Re: [PATCH -tip] x86/locking/atomic: Use asm_inline for atomic locking insns

All of lore.kernel.org
 help / color / mirror / Atom feed

From: Ingo Molnar <mingo@kernel.org>
To: Uros Bizjak <ubizjak@gmail.com>
Cc: Borislav Petkov <bp@alien8.de>,
	Dave Hansen <dave.hansen@intel.com>,
	x86@kernel.org, linux-kernel@vger.kernel.org,
	Peter Zijlstra <peterz@infradead.org>,
	Thomas Gleixner <tglx@linutronix.de>,
	Dave Hansen <dave.hansen@linux.intel.com>,
	"H. Peter Anvin" <hpa@zytor.com>,
	Linus Torvalds <torvalds@linuxfoundation.org>
Subject: Re: [PATCH -tip] x86/locking/atomic: Use asm_inline for atomic locking insns
Date: Wed, 5 Mar 2025 21:20:05 +0100	[thread overview]
Message-ID: <Z8ix9YQEIdyAopCw@gmail.com> (raw)
In-Reply-To: <Z8isNxBxC9pcG4KL@gmail.com>


* Ingo Molnar <mingo@kernel.org> wrote:

> 
> * Uros Bizjak <ubizjak@gmail.com> wrote:
> 
> > On Sat, Mar 1, 2025 at 1:38 PM Borislav Petkov <bp@alien8.de> wrote:
> > >
> > > On Sat, Mar 01, 2025 at 10:05:56AM +0100, Uros Bizjak wrote:
> > > > OTOH, -Os, where different code size/performance heuristics are used, now
> > > > performs better w.r.t code size.
> > >
> > > Did anything change since:
> > >
> > > 281dc5c5ec0f ("Give up on pushing CC_OPTIMIZE_FOR_SIZE")
> > > 3a55fb0d9fe8 ("Tell the world we gave up on pushing CC_OPTIMIZE_FOR_SIZE")
> > >
> > > wrt -Os?
> > >
> > > Because if not, we still don't love -Os and you can drop the -Os argument.
> > 
> > The -Os argument was to show the effect of the patch when the compiler
> > is instructed to take care of the overall size. Giving the compiler
> > -O2 and then looking at the overall size of the produced binary is
> > just wrong.
> > 
> > > And without any perf data showing any improvement, this patch does nothing but
> > > enlarge -O2 size...
> > 
> > Even to my surprise, the patch has some noticeable effects on the
> > performance, please see the attachment in [1] for LMBench data or [2]
> > for some excerpts from the data. So, I think the patch has potential
> > to improve the performance.
> > 
> > [1] https://lore.kernel.org/lkml/CAFULd4YBcG45bigHBox2pu+To+Y5BzbRxG+pUr42AVOWSnfKsg@mail.gmail.com/
> > [2] https://lore.kernel.org/lkml/CAFULd4ZsSKwJ4Dz3cCAgaVsa4ypbb0e2savO-3_Ltbs=1wzgKQ@mail.gmail.com/
> 
> If you are measuring micro-costs, please make sure you pin the 
> workload to a single CPU (via 'taskset' for example) and run 'perf 
> stat --null --repeat 5' or so to measure the run-over-run noise of 
> the benchmark.

And if the benchmark is context-switching heavy, you'll want to use 
'perf stat -a' option to not have PMU context switching costs, and the 
-C option to only measure on the pinned CPU.
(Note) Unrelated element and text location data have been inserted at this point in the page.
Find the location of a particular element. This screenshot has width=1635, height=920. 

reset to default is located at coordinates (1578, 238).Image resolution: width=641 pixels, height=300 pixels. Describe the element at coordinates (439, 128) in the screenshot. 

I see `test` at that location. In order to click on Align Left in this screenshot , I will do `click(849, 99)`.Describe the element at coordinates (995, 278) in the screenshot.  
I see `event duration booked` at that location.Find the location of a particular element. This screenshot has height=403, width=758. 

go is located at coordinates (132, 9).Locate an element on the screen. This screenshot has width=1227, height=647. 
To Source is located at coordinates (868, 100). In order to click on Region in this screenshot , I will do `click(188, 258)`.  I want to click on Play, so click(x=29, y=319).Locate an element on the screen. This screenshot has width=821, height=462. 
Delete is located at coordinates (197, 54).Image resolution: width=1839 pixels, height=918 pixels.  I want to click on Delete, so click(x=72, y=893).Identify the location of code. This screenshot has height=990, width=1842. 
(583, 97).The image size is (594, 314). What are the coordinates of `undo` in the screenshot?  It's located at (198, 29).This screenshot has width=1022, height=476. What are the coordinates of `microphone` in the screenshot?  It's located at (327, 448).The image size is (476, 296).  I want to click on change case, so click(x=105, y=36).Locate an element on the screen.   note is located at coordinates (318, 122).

For example, to measure pipe handling overhead, the naive measurement is:

 starship:~> perf bench sched pipe
 # Running 'sched/pipe' benchmark:
 # Executed 1000000 pipe operations between two processes

     Total time: 6.939 [sec]

       6.939128 usecs/op
         144110 ops/sec
 starship:~> perf bench sched pipe
 # Running 'sched/pipe' benchmark:
 # Executed 1000000 pipe operations between two processes

     Total time: 6.879 [sec]

       6.879282 usecs/op
         145364 ops/sec

See how the run-to-run noise is 0.9%?

If we measure it naively with perf stat, we get:

 starship:~> perf stat perf bench sched pipe
 # Running 'sched/pipe' benchmark:
 # Executed 1000000 pipe operations between two processes

     Total time: 11.870 [sec]

      11.870403 usecs/op
          84243 ops/sec

 Performance counter stats for 'perf bench sched pipe':

         10,722.04 msec task-clock                       #    0.903 CPUs utilized             
         2,000,093      context-switches                 #  186.540 K/sec                     
               499      cpu-migrations                   #   46.540 /sec                      
             1,482      page-faults                      #  138.220 /sec                      
    27,853,380,218      cycles                           #    2.598 GHz                       
    18,434,409,889      stalled-cycles-frontend          #   66.18% frontend cycles idle      
    24,277,227,239      instructions                     #    0.87  insn per cycle            
                                                  #    0.76  stalled cycles per insn   
     5,001,727,980      branches                         #  466.490 M/sec                     
       572,756,283      branch-misses                    #   11.45% of all branches           

      11.875458968 seconds time elapsed

       0.271152000 seconds user
      11.272766000 seconds sys

See how the usecs/op increased by +70% due to PMU switching overhead?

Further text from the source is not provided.